Public institutions are increasingly turning to virtual assistants as they aim to better meet citizens’ digital expectations, but are seeking ways to optimize their digital presence with manageable risk. The Fortune 100 is providing numerous examples of well-executed deployments, but a model use of this technology lies Down Under.
From state and local agencies to the federal government, public institutions are increasingly turning to virtual assistants as they aim to better meet citizens’ digital expectations.
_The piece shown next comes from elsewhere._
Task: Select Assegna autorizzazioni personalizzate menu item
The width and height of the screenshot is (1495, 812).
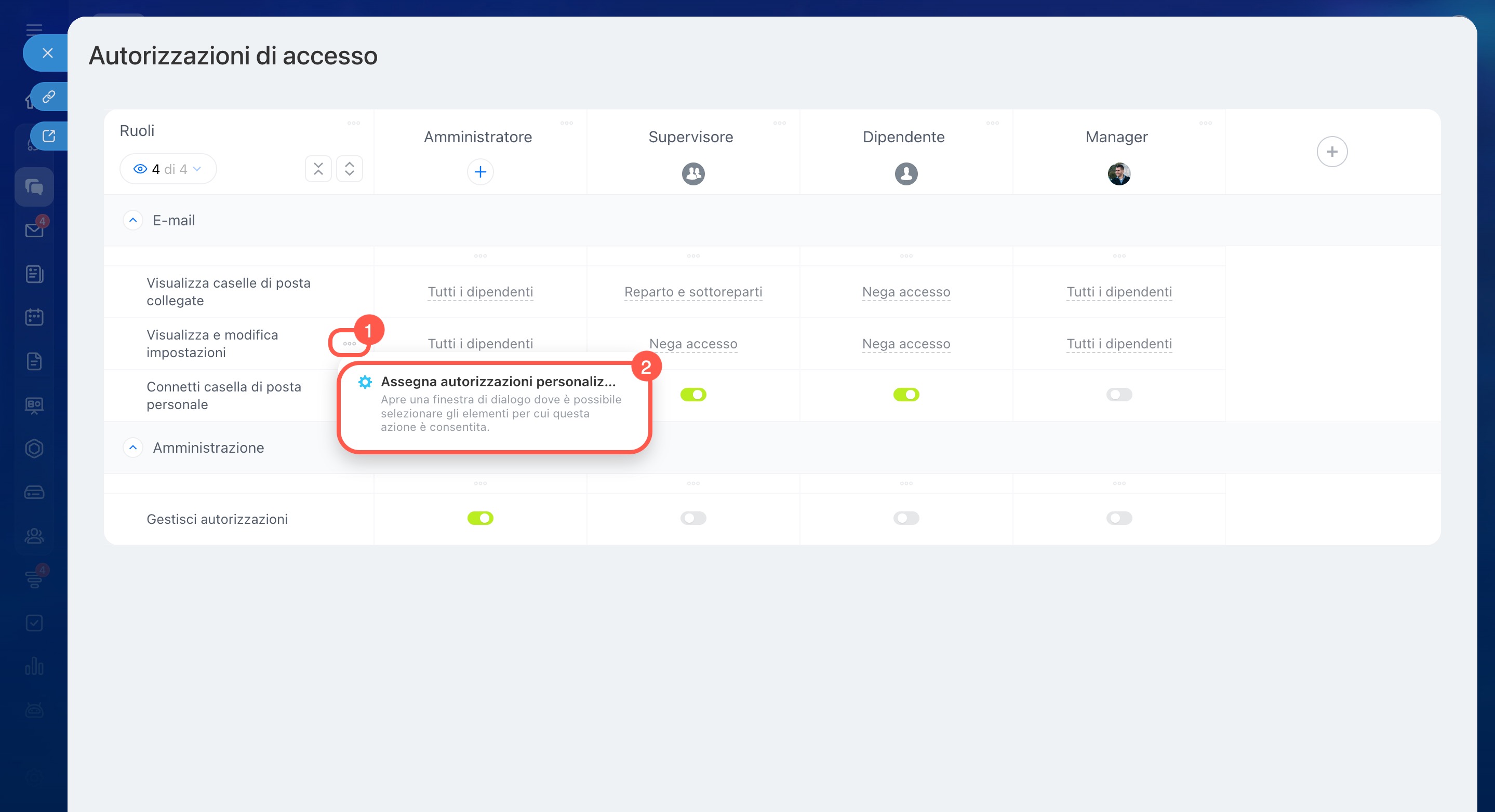Action: pos(497,382)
Whether consumers are seeking the web page or phone number for the correct court, or trying to better understand how to file for unemployment benefits, they’re looking for interactions that match the experiences they’re having with USAA, Coca-Cola, their bank or their airline.
Nuance Nina, the virtual assistant (variously referred to as an intelligent assistant or chatbot), has been ranked #1 in its field by a variety of analysts and is gaining broad adoption in a variety of verticals. Maturing technology that is achieving acceptance by respected Fortune 100 companies can turn the heads of government CIOs as they “leave no stone unturned” in their search for solutions. They may be looking to improve the citizen experience and lower operating costs through the stellar first contact resolution (FCR) rates that can be achieved by Nina and others, but what may be even more comforting to them is the minimal, manageable risk that deployments like these infer.
Nothing is more reassuring to public entities, however, than peers attaining real, demonstrable success with a capability that they are hoping to leverage. And just as it’s the case when it comes to better beaches, more interesting mammals and smarter travel, the Australians are a leader in digital government. The Australian Tax Office (ATO) wanted to reduce the high volume of call center inquiries and to enhance the self-service offerings currently available to its clients. Because of previous successful collaboration with voice biometrics, the ATO partnered with Nuance for their virtual assistant technology to deliver a contemporary 24/7 self-service support tool named Alex.
Alex delivered. In the first 18 months Alex had over two million conversations, and, as of September 2017, Alex’s FCR rate was 88 percent, exceeding the industry benchmark of 60-65 percent. Moreover, the ATO has achieved a reduction in client red tape (time it takes clients to find the information needed), valued at approximately $9.7 million per annum and Alex has contributed to the 8-10 percent reduction in contact center call volumes. After implementation, the ATO and Nuance began to extend the Alex persona to other interested government agencies to build a “whole of government” approach to self-service.
Thanks, Australia, for providing us with an example of how to make constituents happy and for providing an unmissable landmark to lead the way.